Put yourself in the shoes of a personal bodyguard. Your job is to protect Whitney Houston (or whatever). You wake up in the morning, do your yoga routine (or whatever), put on your suit, ankle holster, side holster etc and go to work, standing by Ms Houson’s side, giving her personal protection. At what point during the day do you think to yourself “man I wish someone would attack us right now?”
The answer is of course, never. You never want to get attacked. Who wants to cop a bullet meant for someone else? Not you. If you do your job right, noone attacks Ms. Houston, so she is safe and comfortable. You provide a deterrent effect, and get to make out in the limo. Everyone is happy.
The analogy of a personal body guard clearly shows us what’s fundamentally wrong with antivirus, including it’s modern incarnations, and not necessarily limited to endpoint security. I’ve heard a founder of a honeypot tech company admit to feeling excited when his products detect an attack. I’ve lamented about the weird misalignment of incentives inherent to cybersecurity before, but I’ve recently started thinking that the problem is closely linked specifically to the the “detect-to-protect” approach.
I think on some high level most security buyers are vaguely aware of the imperfection of “detect-to-protect”: the conversation tends to open with the need for a patient zero before signatures can be synthesized. There is a tendency to talk about things in terms of risk management, but I’m getting the sense that often times the risk management meme is left at a high level and when it boils down to actual decision making, the insidious roots of detect-to-protect can be hard to rip out.
We’ve had traditional antivirus for a long time. The core AV functionality of the endpoint component of AV is largely a commodity offering at this point – they all would use the same OS APIs to intercept the same things to check against signatures, and so the key competitive lever is signature quality, which leads to the obvious comparison metric: detection rates, or how many known bad things do you detect as bad, and how many known good things do you detect as good? There is a raging debate about how this kind of testing should be carried out, with a potential anti-trust lawsuit in the works, but without looking too closely into the nature of the complaint, I think that’s just focusing on some specific details about how detection-rate based testing is carried out, without addressing the broader question of whether detection-rate based testing is a good thing overall.
My concern is about whether an entire generation of infosec buyers only knows how to see the world in terms of detect-to-protect. Budgets are limited and choices have to be made, do you go with solution X or solution Y? You’ve been PoC-ing both, you can only buy or expand or renew one of them, so which do you get? If you have a particularly sophisticated buying operation you may do it with a proper, thoughtful, DiD risk management assessment. But the temptation to simply lean on numbers in lieu of critical thinking can be irresistible. This temptation is heightened by sensible but oft tritely-applied notions like “you can’t improve what you can’t measure.” Measuring detection rates is trivial. Solution X detected N bad things. Solution Y detection M bad things. N>M so let’s go with Solution X. Your subconscious reminds you that if there’s a breach, noone gets fired for choosing the solution that detected more during a PoC trial. It’s a smart career move.

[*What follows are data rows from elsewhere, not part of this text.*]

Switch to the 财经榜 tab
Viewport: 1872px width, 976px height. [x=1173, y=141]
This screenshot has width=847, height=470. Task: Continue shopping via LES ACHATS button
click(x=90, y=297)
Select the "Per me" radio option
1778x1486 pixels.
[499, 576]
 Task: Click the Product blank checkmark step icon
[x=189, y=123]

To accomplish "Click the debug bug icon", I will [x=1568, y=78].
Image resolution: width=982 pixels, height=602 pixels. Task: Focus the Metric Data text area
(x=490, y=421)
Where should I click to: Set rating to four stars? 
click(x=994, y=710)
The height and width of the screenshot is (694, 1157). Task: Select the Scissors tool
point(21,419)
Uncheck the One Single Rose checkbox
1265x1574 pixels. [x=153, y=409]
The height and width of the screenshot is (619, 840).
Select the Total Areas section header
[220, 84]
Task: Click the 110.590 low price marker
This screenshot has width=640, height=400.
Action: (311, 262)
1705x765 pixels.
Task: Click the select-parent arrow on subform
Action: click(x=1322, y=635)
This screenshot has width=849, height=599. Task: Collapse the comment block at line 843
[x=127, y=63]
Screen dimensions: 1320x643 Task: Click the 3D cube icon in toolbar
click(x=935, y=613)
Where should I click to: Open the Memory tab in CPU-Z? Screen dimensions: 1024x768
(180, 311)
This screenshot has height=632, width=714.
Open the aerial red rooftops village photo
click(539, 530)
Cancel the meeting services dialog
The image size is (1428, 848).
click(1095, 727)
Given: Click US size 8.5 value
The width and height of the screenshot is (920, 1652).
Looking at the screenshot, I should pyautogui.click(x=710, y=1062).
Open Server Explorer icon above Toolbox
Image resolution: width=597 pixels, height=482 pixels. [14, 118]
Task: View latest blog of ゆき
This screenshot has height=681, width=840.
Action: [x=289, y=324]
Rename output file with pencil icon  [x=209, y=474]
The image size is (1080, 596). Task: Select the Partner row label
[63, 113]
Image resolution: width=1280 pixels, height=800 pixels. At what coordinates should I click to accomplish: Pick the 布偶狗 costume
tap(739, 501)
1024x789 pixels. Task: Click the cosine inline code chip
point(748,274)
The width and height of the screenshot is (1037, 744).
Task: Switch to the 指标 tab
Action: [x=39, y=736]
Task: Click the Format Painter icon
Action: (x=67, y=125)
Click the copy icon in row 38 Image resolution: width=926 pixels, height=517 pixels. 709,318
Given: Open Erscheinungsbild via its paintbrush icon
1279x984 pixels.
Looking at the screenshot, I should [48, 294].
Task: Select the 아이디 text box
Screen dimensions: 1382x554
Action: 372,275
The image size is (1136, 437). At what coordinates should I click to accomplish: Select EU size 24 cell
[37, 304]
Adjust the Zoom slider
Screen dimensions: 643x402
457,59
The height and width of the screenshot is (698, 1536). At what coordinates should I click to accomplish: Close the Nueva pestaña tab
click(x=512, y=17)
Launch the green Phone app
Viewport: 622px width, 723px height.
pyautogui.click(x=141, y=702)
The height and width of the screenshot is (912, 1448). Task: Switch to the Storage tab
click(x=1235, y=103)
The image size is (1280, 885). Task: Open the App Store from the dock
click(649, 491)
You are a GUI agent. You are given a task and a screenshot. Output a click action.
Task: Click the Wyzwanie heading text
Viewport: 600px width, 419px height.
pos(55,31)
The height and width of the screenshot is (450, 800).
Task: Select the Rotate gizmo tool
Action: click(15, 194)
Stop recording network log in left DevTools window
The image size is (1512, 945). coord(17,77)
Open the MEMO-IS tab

The fallacy of making decisions based on the availability of data is hardly unique to infosec, digital health and other areas are prone to this trap as well. I’m not sure what to do about it. Should buyers consciously try to expand their horizons to include approaches that are not centered on detect-to-protect? That’s easier said than done.
The problem is aggravated when sellers of products that are not centered in the detect-to-protect philosophy start playing by the rules of detect-to-protect because they want to claw some market share. The intent may be right – we can add on a forensics/detection component to our solution so why not provide more value for our users? – but the effect could be that novel solutions essentially endorse traditional measures of success, reinforcing a feedback loop that hurts them in the long-run. It’s understandable: creating a new category with new measures of success is hard, high risk work. Your startup needs customers right now, to be able to live long enough to make an impact, and displacing existing products with your own offering is the surest way of doing that. Budgets are limited remember?
I’m not sure if there’s an industry path to get out of this trap. But I think it would help if buyers and sellers of cybersecurity try harder to keep measurement fallacy front-of-mind.